I’ve come to this decision for four reasons.
1. I’m tiring out. Writing part-time while there are a million other things vying for my attention drags this process out to an intolerable degree, and once it’s done, I simply don’t have the stamina to then spend months – hell, years – finding an agent and a publisher who’ll take my novel. I just can’t wait that long. The way I see it, writing for publication is like gambling; you can play the short odds and be careful and amass a small but tidy sum cautiously, or you can keep throwing money on the long odds and hope that someday – someday! You will win it big. I see Indie ePublishing as the short odds, and traditional publishing as trying to win the lottery. And for the record, I don’t play the lottery.
2. Electronic Self-Publishing is here to stay, and I want to ride the wave while it’s still growing. What was considered a “vanity press” idea ten or fifteen years ago is now becoming a viable alternative to finding a publisher. This is something indie game publishers have know for a while now, but non-game book publishing is taking a while to catch onto the idea that someone being able to publish their own work != the downfall of the literary world. This was the case of all the Web 2.0 technologies as they came along, taking the ability to “publish to the world” out of the hands of certain gatekeeping individuals and giving that power to the masses. Yes, it’s given us some stupid crap on the internet (okay, a LOT of stupid crap), but it’s also created some truly amazing things as well. If you’re one of those “All People Are Idiots!” folks, the ability for just anyone to write a novel and potentially have someone pay to read it is anathema to you. But on the other hand, five years ago, I thought “blogging” was stupid, and here I am. A year ago I thought Twitter was stupid, and yet, I’m on it, Tweeting away. People make money blogging and Tweeting, too. People even make a living teaching others how to blog and Tweet, shockingly enough. Journalism, Film (see: Youtube et al), and now Fiction publishing is all shifting to a Web 2.0 paradigm; it’s Publishing 2.0, and it is only going to get bigger.

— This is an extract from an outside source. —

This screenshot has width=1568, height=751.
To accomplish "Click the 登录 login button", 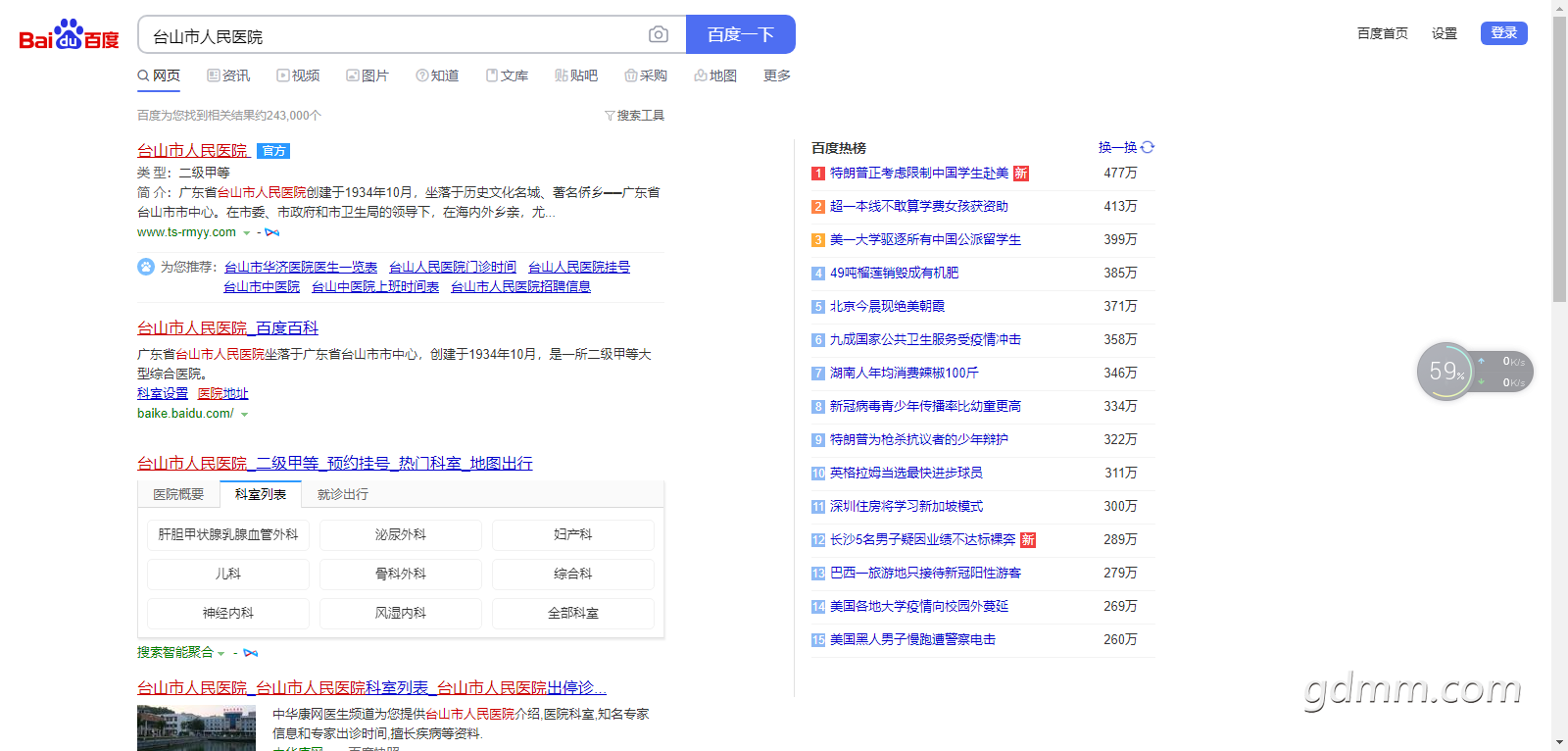I will coord(1503,33).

3. Indie ePublishing suits what I want to write. Quality aside, I honestly do not think there is a viable market for what I want to write in today’s dead-tree publishing paradigm; the short serial action thriller as was popular back in the 60’s – 80’s in titles like The Executioner, The Death Merchant, Able Team, Longarm, The Ninja Master, The Survivalist, the Richard Blade series, Casca the Eternal Warrior, and so on. There have been dozens of these titles over the years, cheap “post-modern pulp” paperback novels out of those few decades selling for $2-3, averaging less than two hundred pages and 50-80K word lengths. These books were enormously popular at the time, and I think the sort of serial fiction they provided is still viable, but no one is going to see the profit in that kind of publishing in today’s print fiction market, at least not outside of Young Adult fiction (which I don’t write…yeah no). On the other hand, a short novel format would be perfectly acceptable – even preferable, on an eReader, and the price point hasn’t changed much, either.

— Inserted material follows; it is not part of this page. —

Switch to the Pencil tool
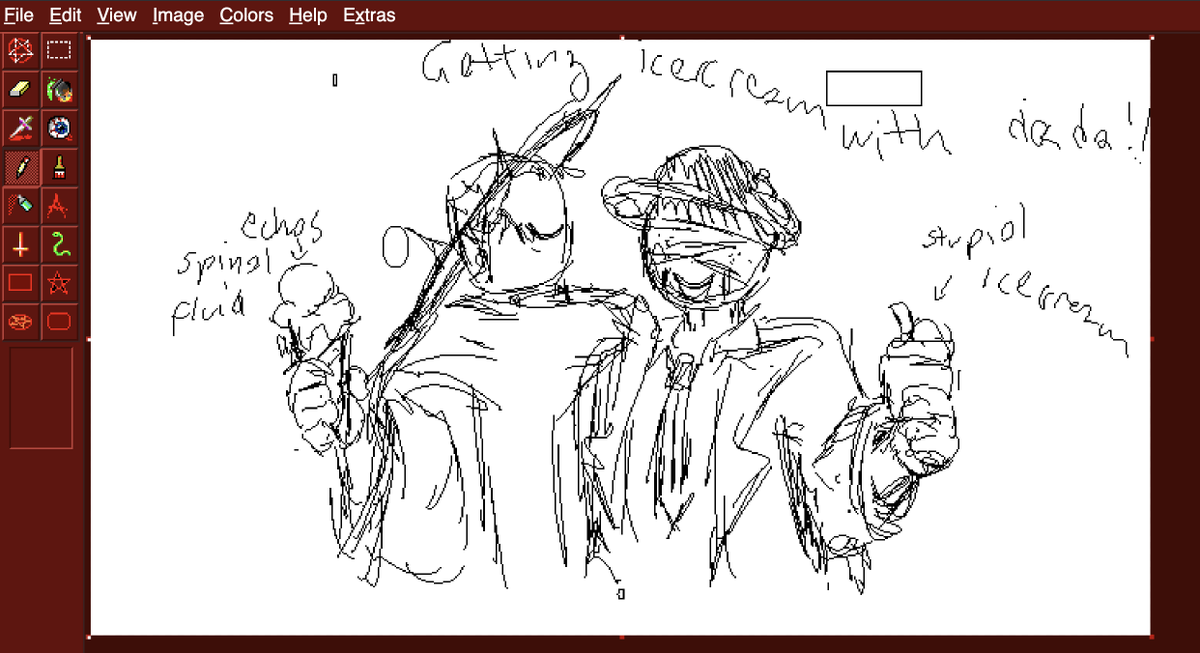Screen dimensions: 1200x653 click(x=20, y=167)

And finally, one last big reason. I want to be paid to write. I’ve been writing fiction since grade school. I might not be a great writer – I might not even be a “pretty good” writer, but I am a passable writer, and the more I write, the better I get. I’ve got ideas, I have some modicum of talent, and if properly motivated, I can produce copy quickly. But the motivation is the key, and my motivation right now, as I close in on my mid-30’s, is income. I’m not satisfied with my current job, but it pays better than some, and that keeps me locked in. If I could supplement my income with a small but steady stream of royalty payments, it would be both encouraging and pleasing to the pocketbook, and I could consider a less stressful job even if it meant a pay cut, in order to put myself into a better frame of mind for writing. And Indie ePub money – that’s money now, as in within a year, not fantasy dream lottery money that I might get if I’m one that one single writer out of every ten thousand potential new fiction writers that gets picked up for distribution by one of the Big Six, and then waits another year to eighteen months before my book hits the shelves. There are fiction writers out there in the hot genres – not a lot of writers, but a fair few – who have seen real, I-can-do-something-with-this amounts of money within just a few months of putting their eBooks up for sale, and we are talking rookie authors who are doing it all by the skin of their teeth and the sweat of their brows.
I’ll conclude this little soapboxing session with the link to the blog that’s turned me around on this idea: J.A. Konrath’s “A Newbie’s Guide to Publishing“. I read an anthology of hitman stories edited by Konrath a few months ago, “These Guns For Hire“, and having looked him up, I now see that he is a very big proponent of “Indie Publishing” as he likes to put it (sound familiar, gamers?), and his blog has become a rallying point for Indie authors who have started to make a living publishing their own eBooks. Anyone who’s interested in self-publishing fiction – or anything, really – should read through his blog.